A RULING on whether to allow protests at a Birmingham school gates over LGBT lessons has been postponed.
Judge Mr Justice Warby was due to deliver his judgement on Friday (15). But the announcement will not go ahead as he is not available, reported BirminghamLive.
A five-day hearing last month heard arguments on whether an exclusion zone around the school, designed to deter protests, should be made permanent.
A temporary exclusion zone was put in place in June following multiple protests outside school gates.
Protest coordinators Shakeel Afsar, Rosina Afsar and Amir Ahmed claim parents have a right to voice their concern and are contesting the need for a legal injunction to curtail demonstrations.
In his closing arguments, council’s barrister Jonathan Manning QC suggested extending the existing ban on protests to two further areas of land on a road near the school.
Manning told Birmingham’s Civil Justice Centre: “It’s clear that the conduct in question is such as to satisfy the definition of anti-social behaviour and public nuisance.
“I am instructed to ask for a modest variation to the (existing) orders.
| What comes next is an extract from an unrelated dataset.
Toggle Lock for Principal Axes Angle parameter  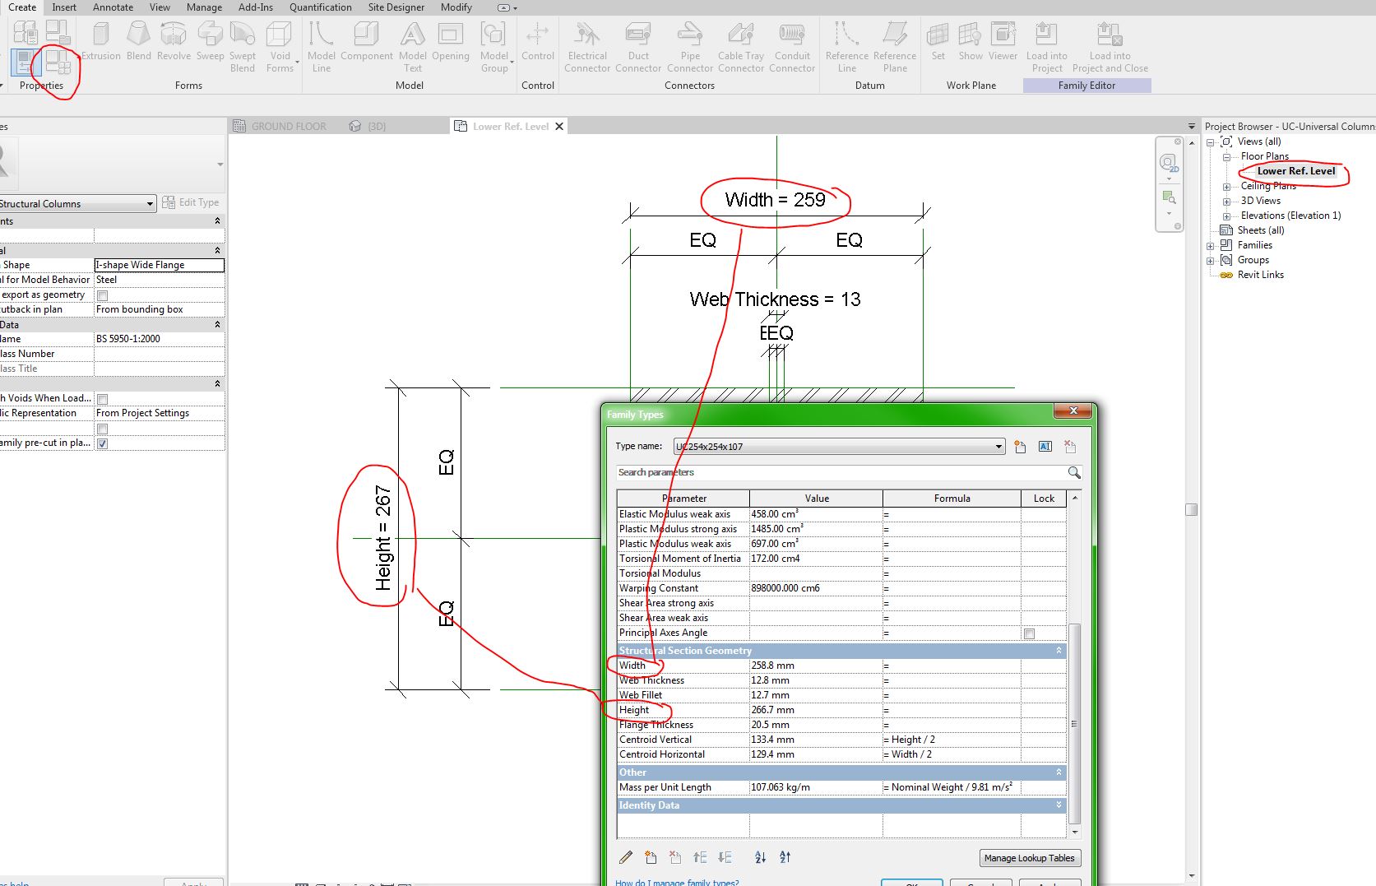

What we have seen by the movement (of protests) from outside the school gates to where it currently takes place is a significantly higher level of disturbance to other members of the community in their residences, due to very loud amplification.”
The protesters meanwhile said they were acting lawfully and exercising legitimate freedom of speech. They told the judge they did not want their children to learn that it was “okay to be gay”.
Earlier this month, David Isaac, the chair of the Equality and Human Rights Commission, commented on the protests outside Birmingham schools and said primary schools should be free to teach children about same sex relationships and they should not be obliged to seek consent from parents.
He also said teaching about same-sex relationships should not be seen as an attack on anyone’s religious beliefs.
“This is not a zero-sum game,” Isaac told the Independent. “If children are being taught about same-sex families that doesn’t mean to say that is a direct attack upon anybody else’s religious beliefs or the tenets of their faith.
“We obviously need to be sensitive to that but children need to understand this. My view is those things should be taught at primary school. Just talking about the existence of these families doesn’t mean that they are advocating for them. This is just what 21st-century Britain is and what the law requires.”